I appreciated the intelligence and depth that Thackara brings to his examples. He notes, for example, that the real problem with high-speed trains (HST) is that they don’t really save us time, while also creating lots of other problems: “The problem – as with the interstate highway systems that came before – is that it [HST] perpetuates patterns of land use, transport intensity and the separation of functions in space and time that render the whole way we live unsupportable.” HST leads to sprawling suburbs and a “space-time geography” that is alienating and costly in its holistic dimensions.

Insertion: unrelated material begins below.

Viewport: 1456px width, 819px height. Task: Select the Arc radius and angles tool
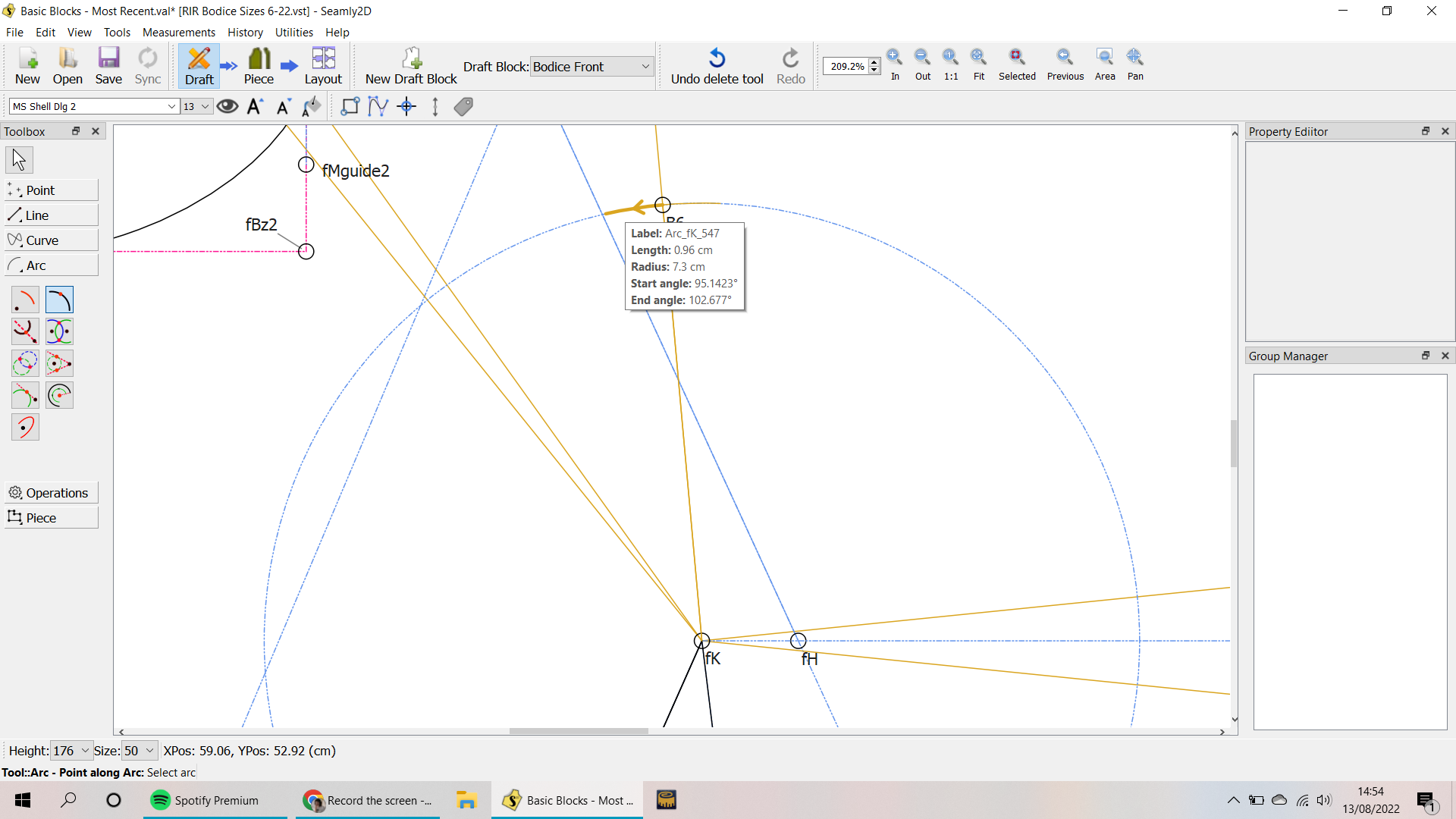(25, 300)
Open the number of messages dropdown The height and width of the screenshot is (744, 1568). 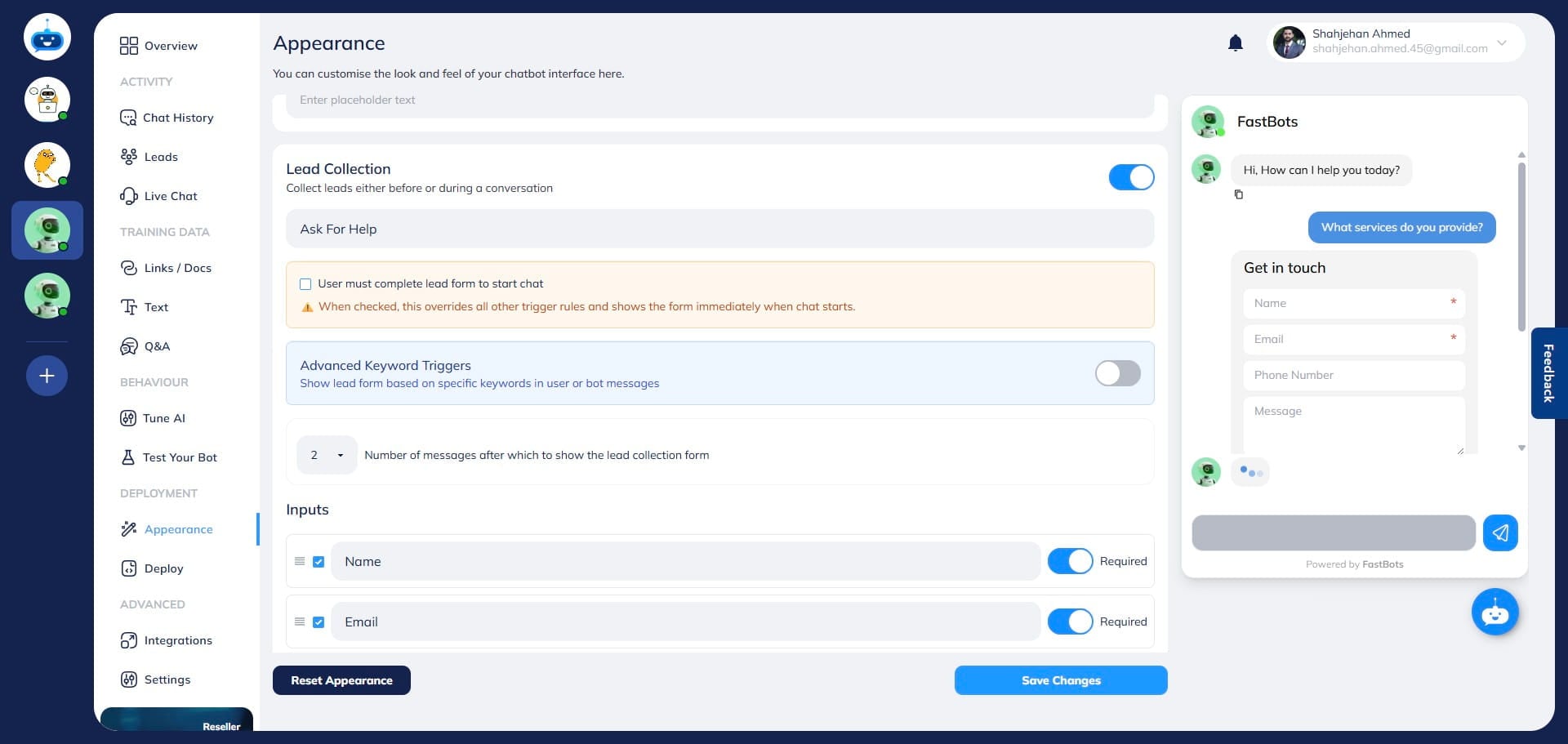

I do wish Thackara had spent more time speculating on how we might propagate the emergent new models. We sorely need to accelerate the proliferation of small, local experiments into larger global movements. We need to better understand how our search for economic and political change is invisibly linked to inner self-transformations that are still unfolding. This is really the key – how to nourish aliveness. At a time when everything is fair game for monetized extraction – not just land and water, but language, culture, knowledge and even consciousness and lifeforms – we desperately need to develop new socio-economic organisms that can regenerate life on its own terms. Life needs to be honored as our first priority, not as a secondary benefit of commodity-exchange.
But there is no question Thackara understands how a transformation will ultimately come. He writes: “Change is more likely to happen when people reconnect – with each other, and with the biosphere – in rich, real-world contexts of the kind I have written about in this book. This will strike some readers as being naïve and unrealistic [because they presume that governments and policy must drive any change, as Thackara notes earlier]. But given what we know about the ways complex systems – including belief systems – change, my confidence in the power of the Small to shape the Big remains undimmed.”